#### TASK DIRECTIONS:
Exactly the lines from the line that has "This screenshot has height=591, width=1051." through the final line below are to be retyped, and the pictures are not.
═══ STUDY MATERIAL
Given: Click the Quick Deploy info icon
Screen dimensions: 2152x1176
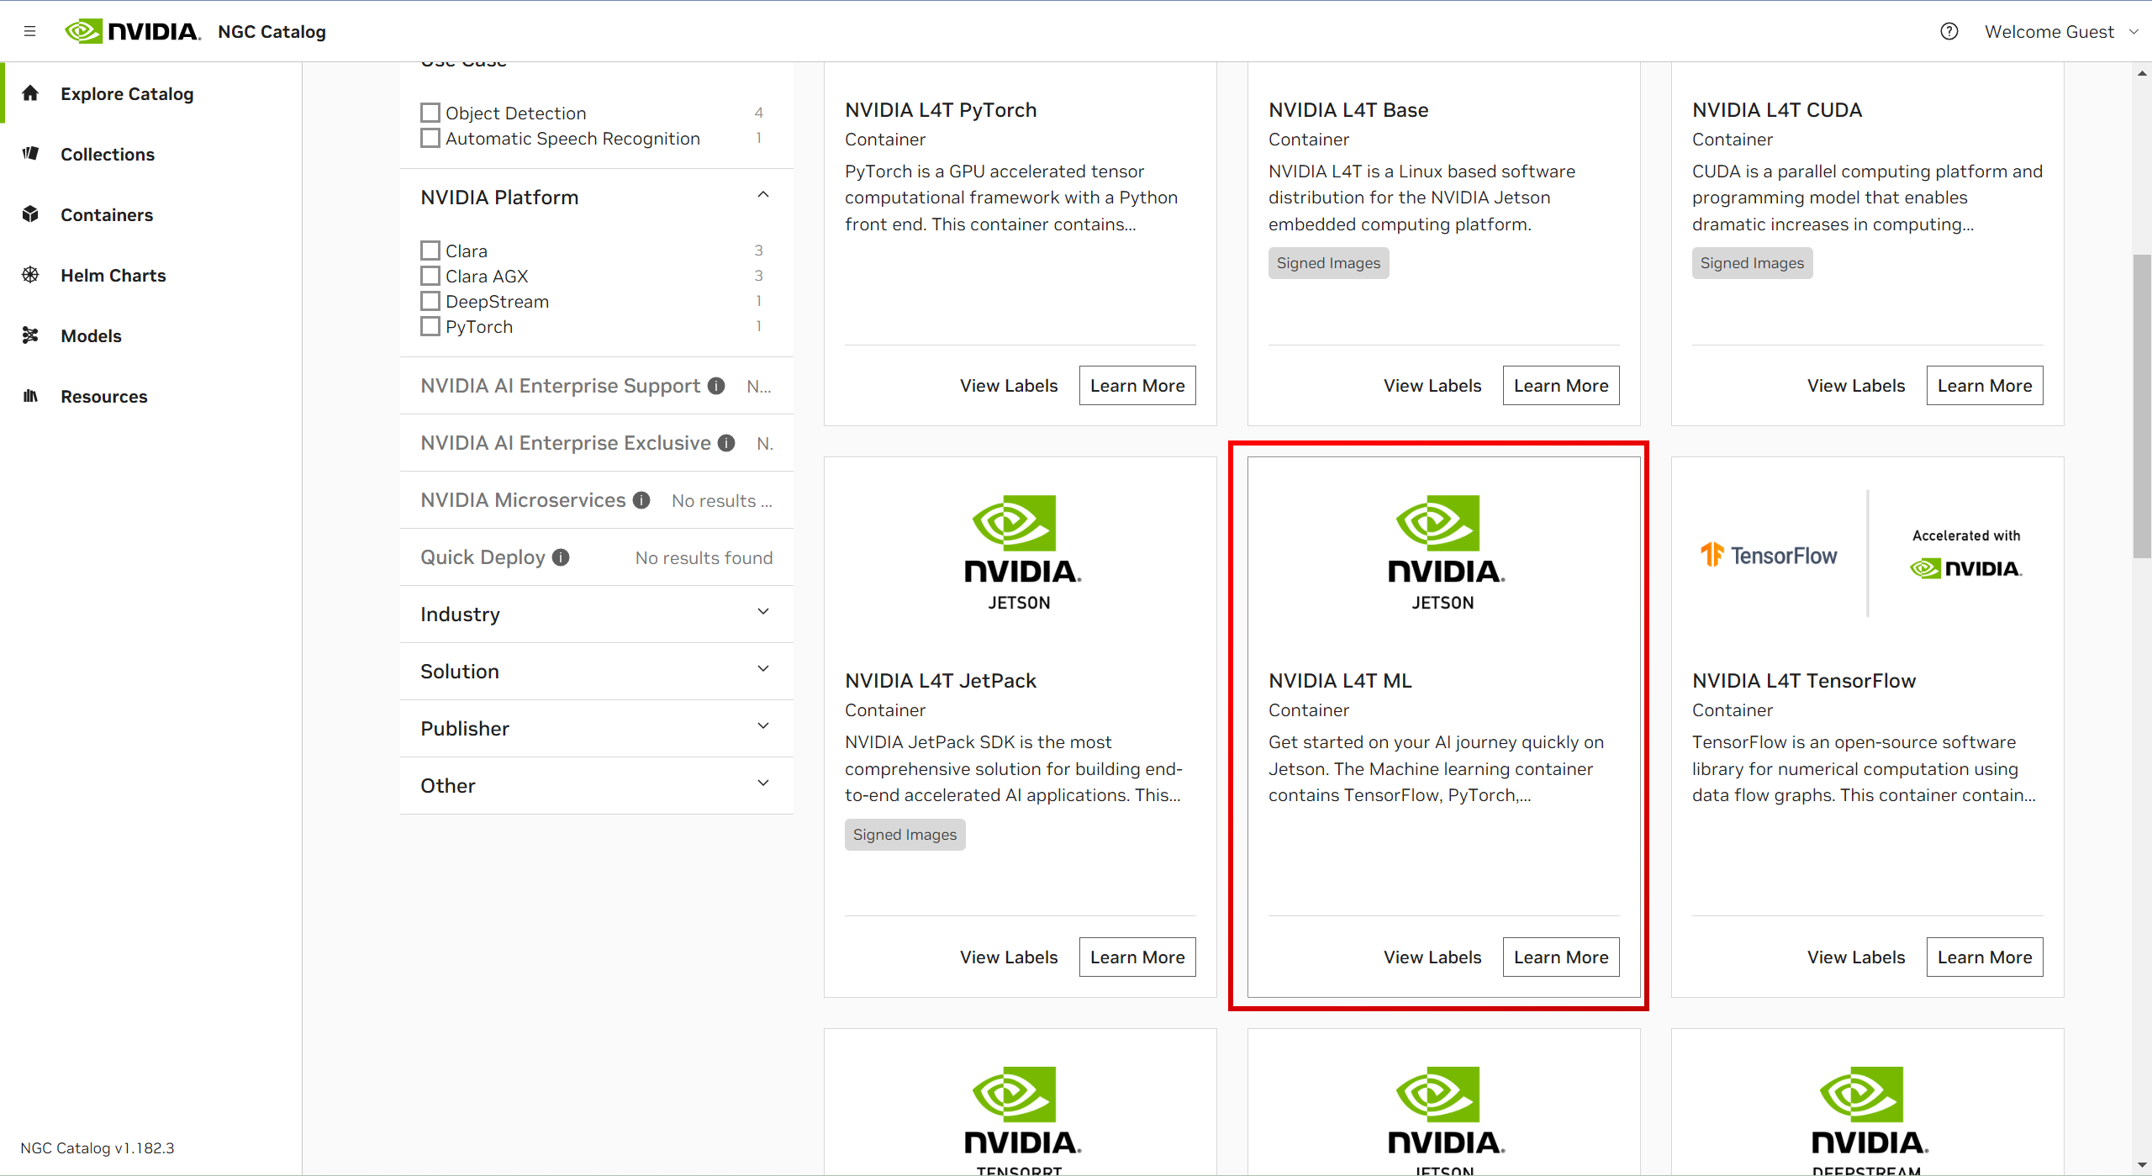Looking at the screenshot, I should [x=561, y=556].
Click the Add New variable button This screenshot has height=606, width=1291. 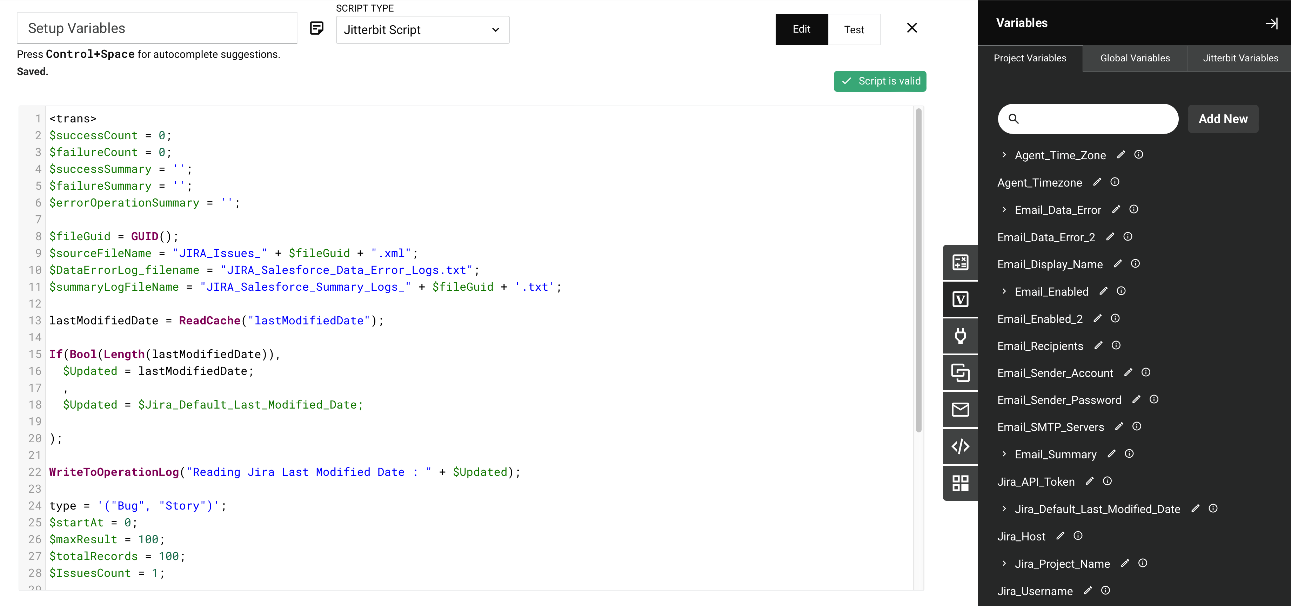tap(1223, 119)
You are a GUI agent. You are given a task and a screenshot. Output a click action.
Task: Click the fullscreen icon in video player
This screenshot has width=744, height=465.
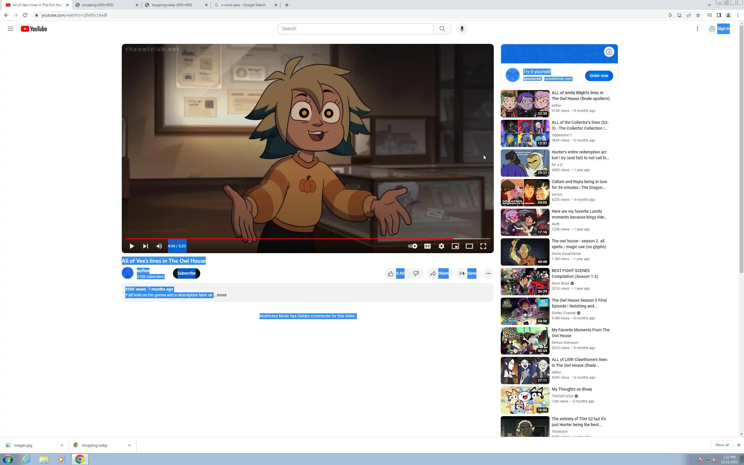coord(483,246)
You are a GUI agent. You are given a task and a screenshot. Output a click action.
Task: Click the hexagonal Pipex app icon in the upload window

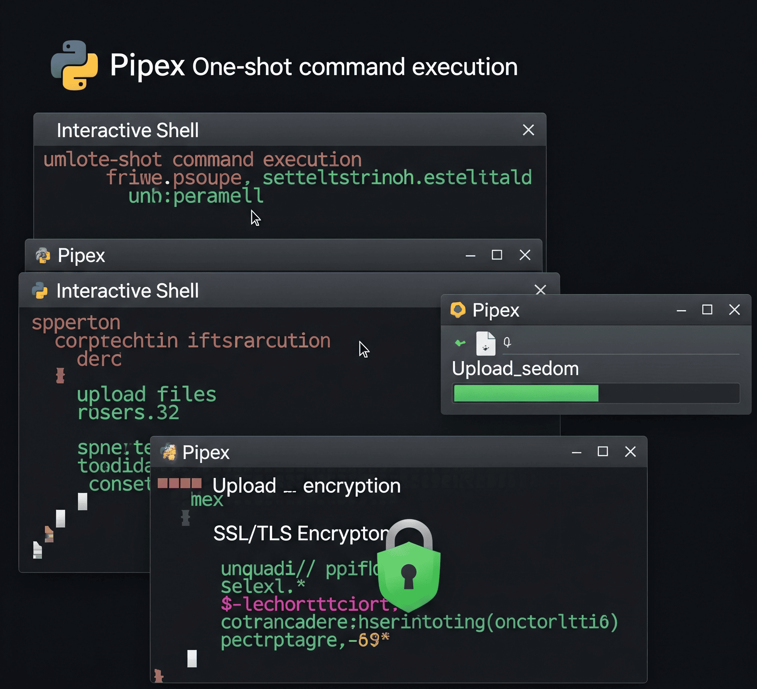[x=459, y=311]
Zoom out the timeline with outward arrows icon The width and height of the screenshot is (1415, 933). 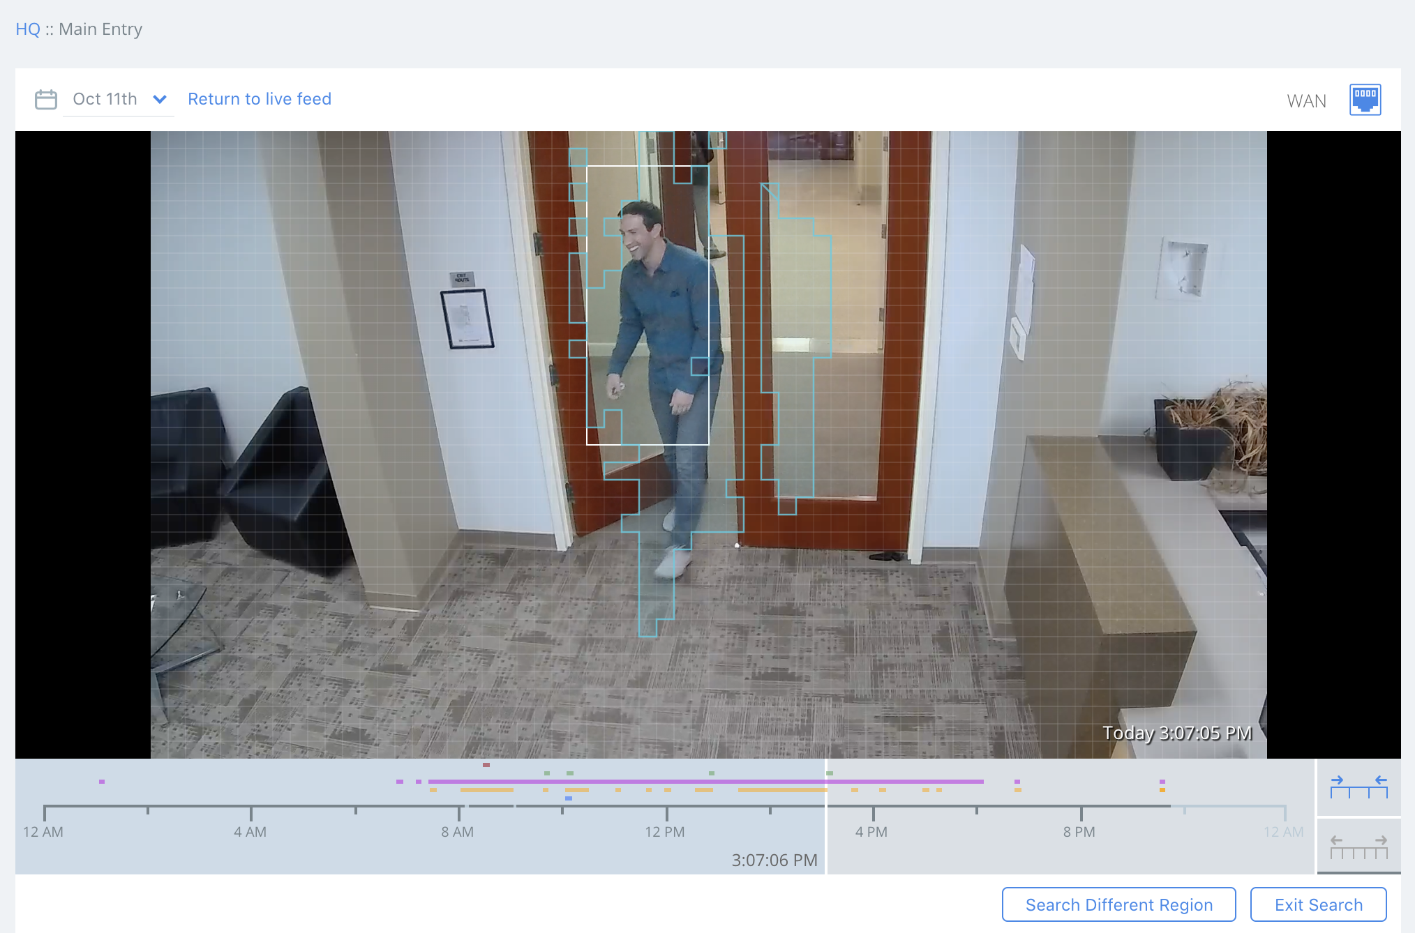tap(1358, 847)
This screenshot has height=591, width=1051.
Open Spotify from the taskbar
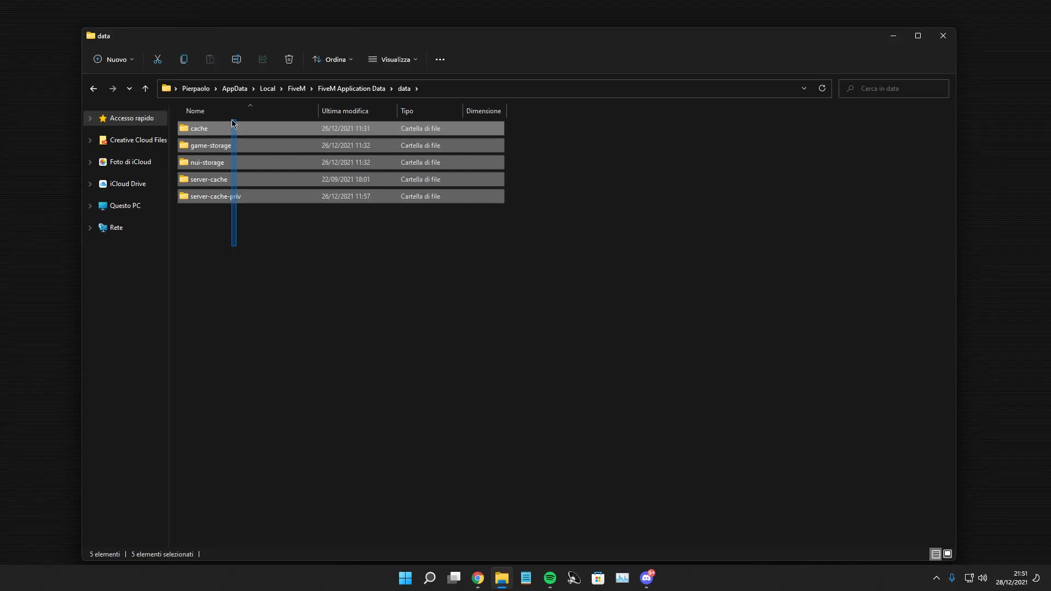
══════
#### ANSWER FOR THIS EXERCISE:
This screenshot has height=591, width=1051.
Open Spotify from the taskbar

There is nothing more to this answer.